Please copy exactly the lines from the one containing "237x353 pixels. At" to the end of the entries, both included, and nothing else. Omit every picture.

■ ■ ■ ■ ■ ■ ■

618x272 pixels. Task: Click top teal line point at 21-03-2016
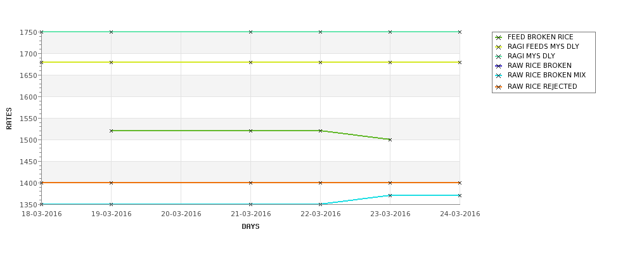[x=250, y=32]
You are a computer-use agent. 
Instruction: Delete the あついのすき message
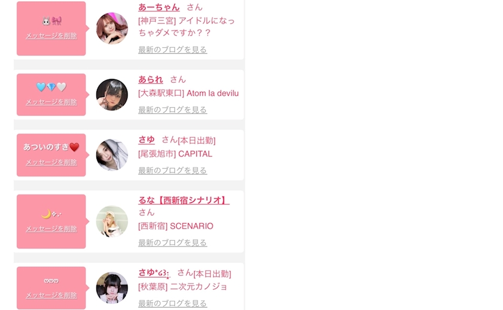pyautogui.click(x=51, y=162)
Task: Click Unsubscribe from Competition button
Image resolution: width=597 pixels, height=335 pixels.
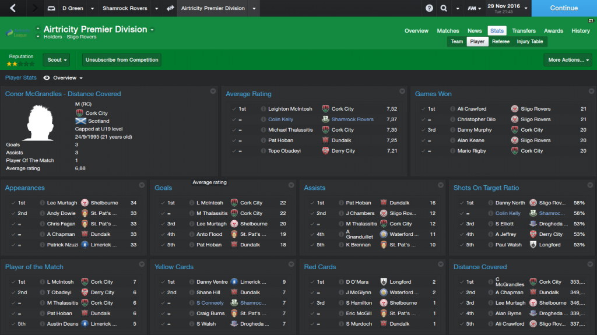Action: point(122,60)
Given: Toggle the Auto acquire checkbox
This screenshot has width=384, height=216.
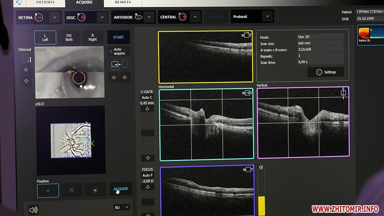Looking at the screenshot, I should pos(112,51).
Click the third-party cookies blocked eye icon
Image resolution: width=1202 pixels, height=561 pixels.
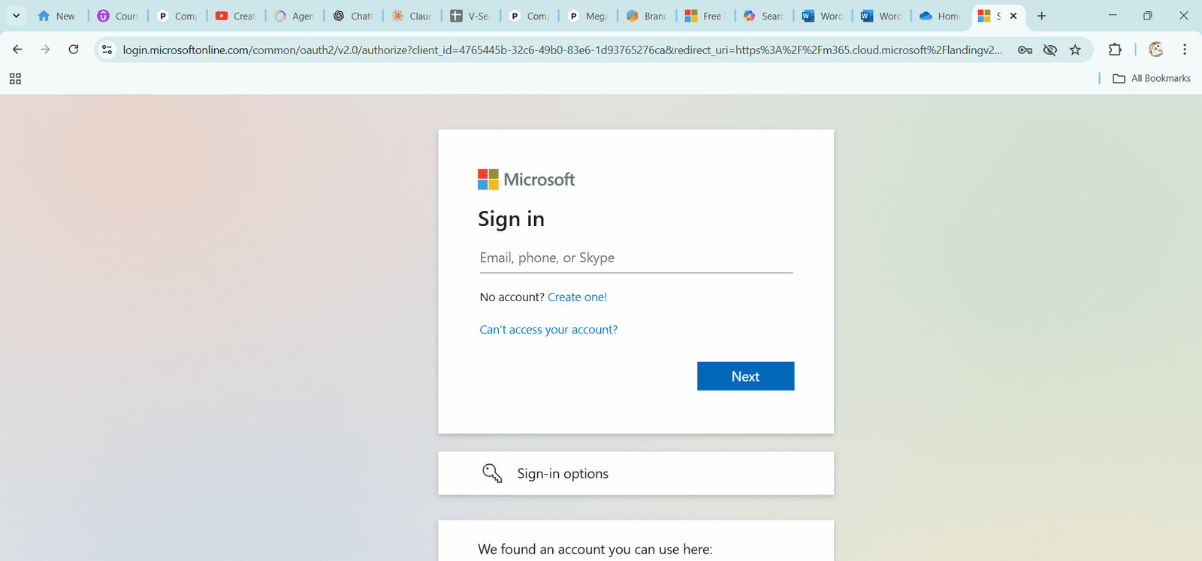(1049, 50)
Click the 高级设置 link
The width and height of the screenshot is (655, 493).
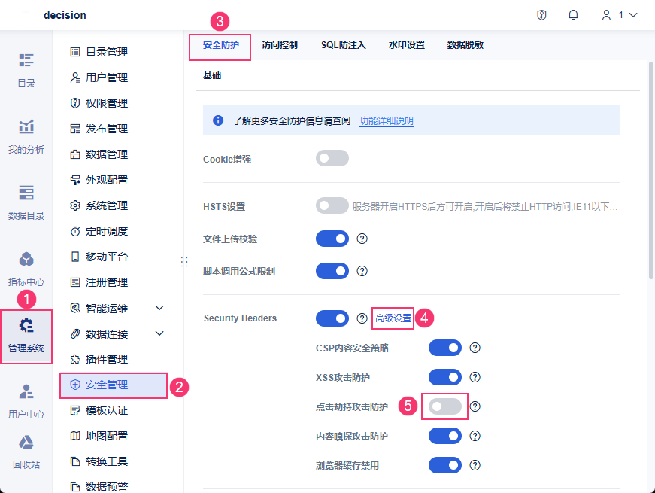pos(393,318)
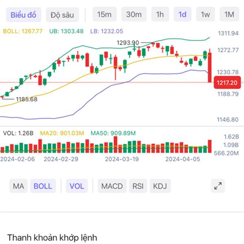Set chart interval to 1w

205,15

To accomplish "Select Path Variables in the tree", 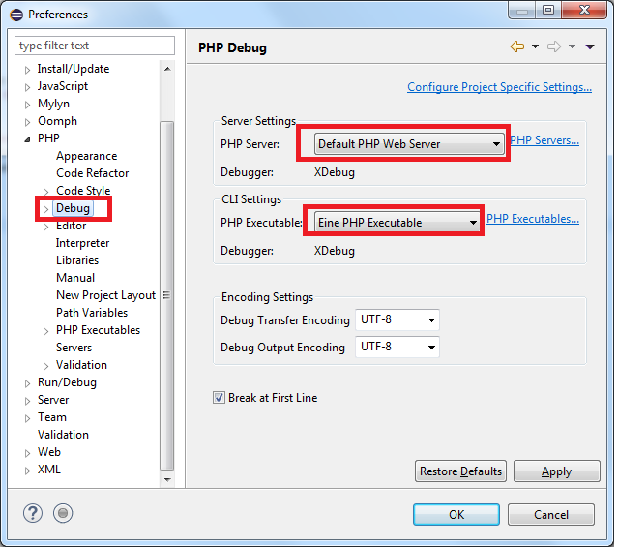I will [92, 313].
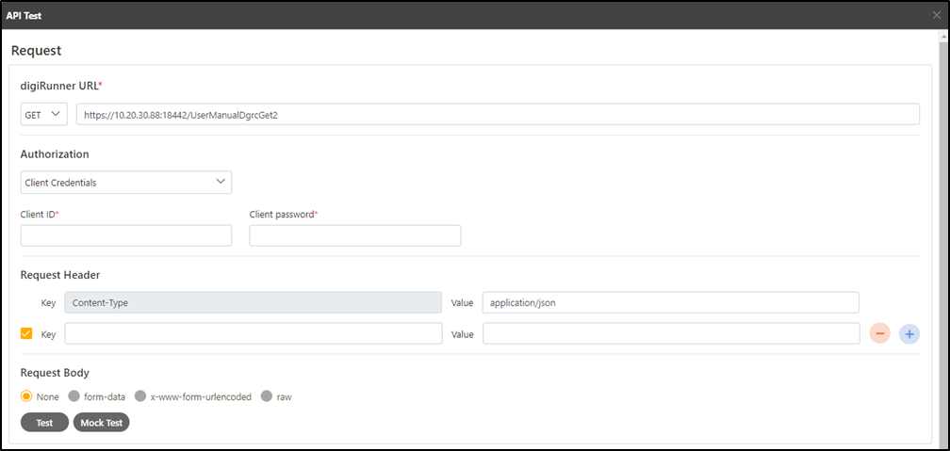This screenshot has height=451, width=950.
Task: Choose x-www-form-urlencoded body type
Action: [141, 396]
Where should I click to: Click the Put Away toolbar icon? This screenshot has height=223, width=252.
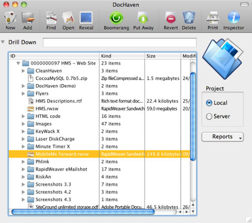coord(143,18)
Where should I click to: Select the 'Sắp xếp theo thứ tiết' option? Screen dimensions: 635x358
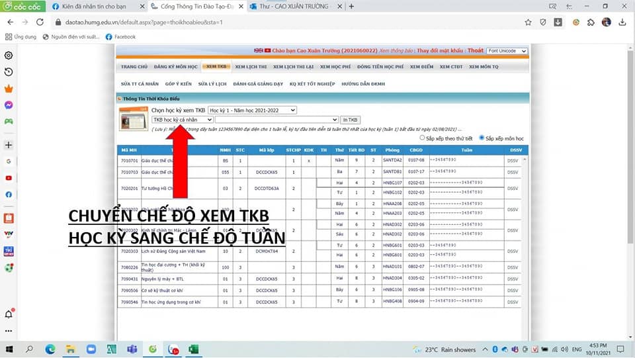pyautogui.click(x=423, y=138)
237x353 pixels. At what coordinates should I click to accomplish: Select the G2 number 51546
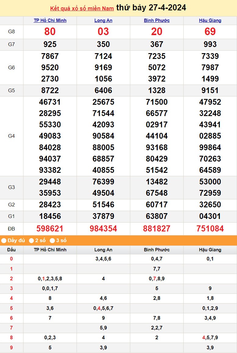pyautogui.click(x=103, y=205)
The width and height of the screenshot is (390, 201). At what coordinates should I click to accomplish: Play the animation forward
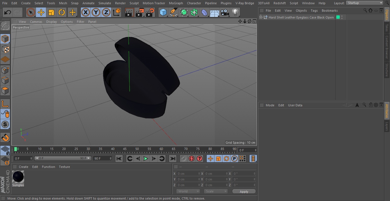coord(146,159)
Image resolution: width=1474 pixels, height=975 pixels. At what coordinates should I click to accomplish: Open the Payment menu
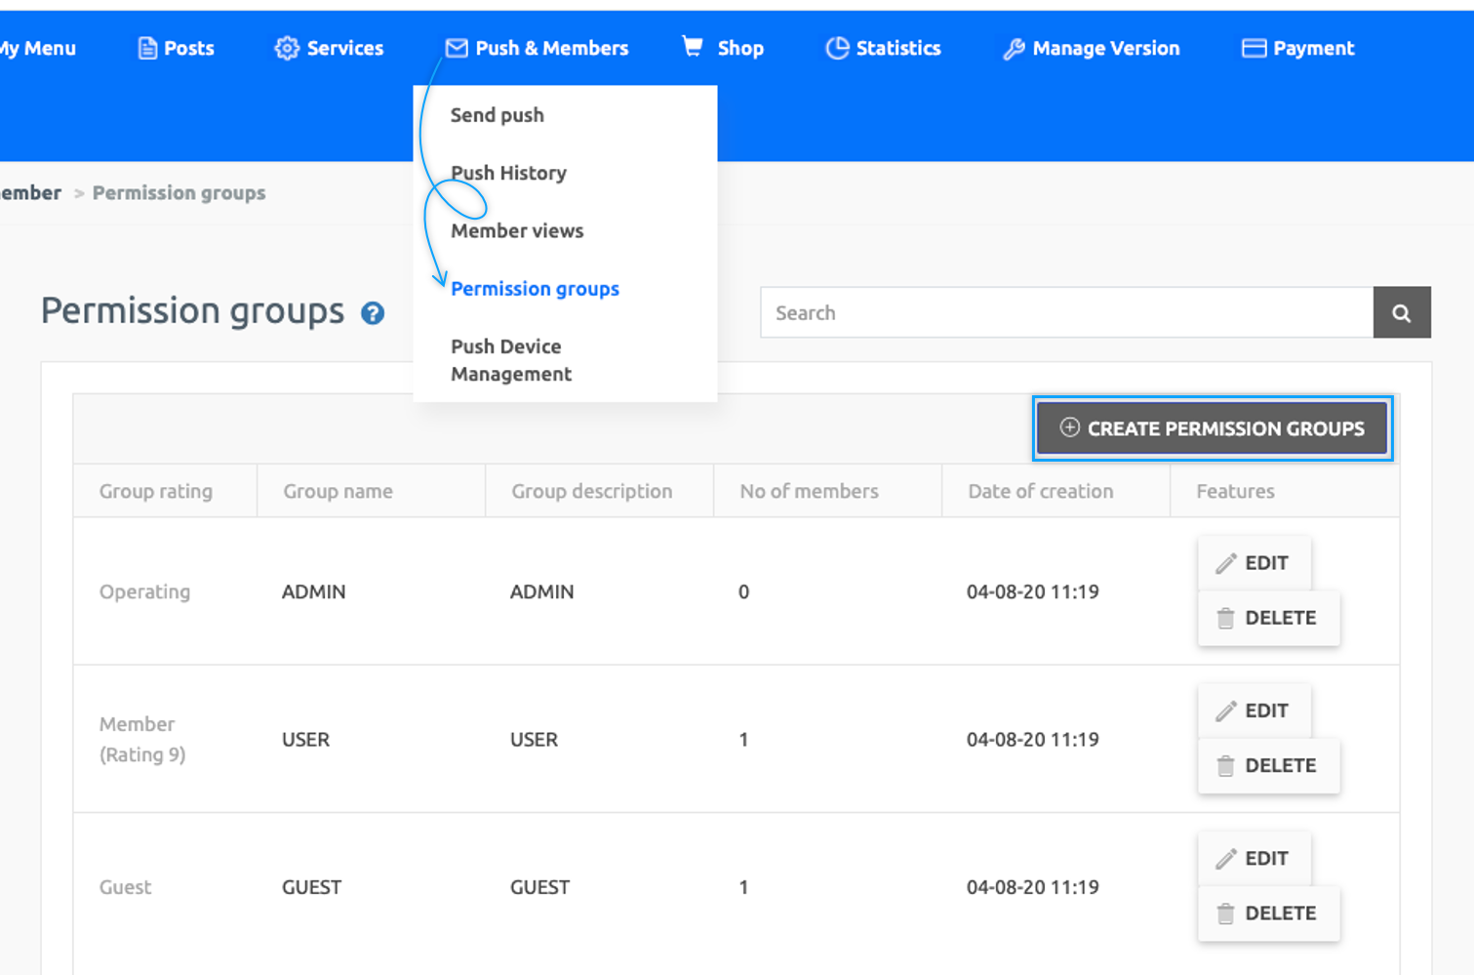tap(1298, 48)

■ ■ ■ ■ ■ ■ ■

Your solution:
237x353 pixels. At what coordinates should I click to accomplish: Select the G2 number 51546
pyautogui.click(x=103, y=205)
The width and height of the screenshot is (390, 201). At what coordinates should I click to accomplish: Play the animation forward
coord(146,159)
Image resolution: width=1474 pixels, height=975 pixels. At what coordinates should I click to accomplish: Open the Payment menu
tap(1298, 48)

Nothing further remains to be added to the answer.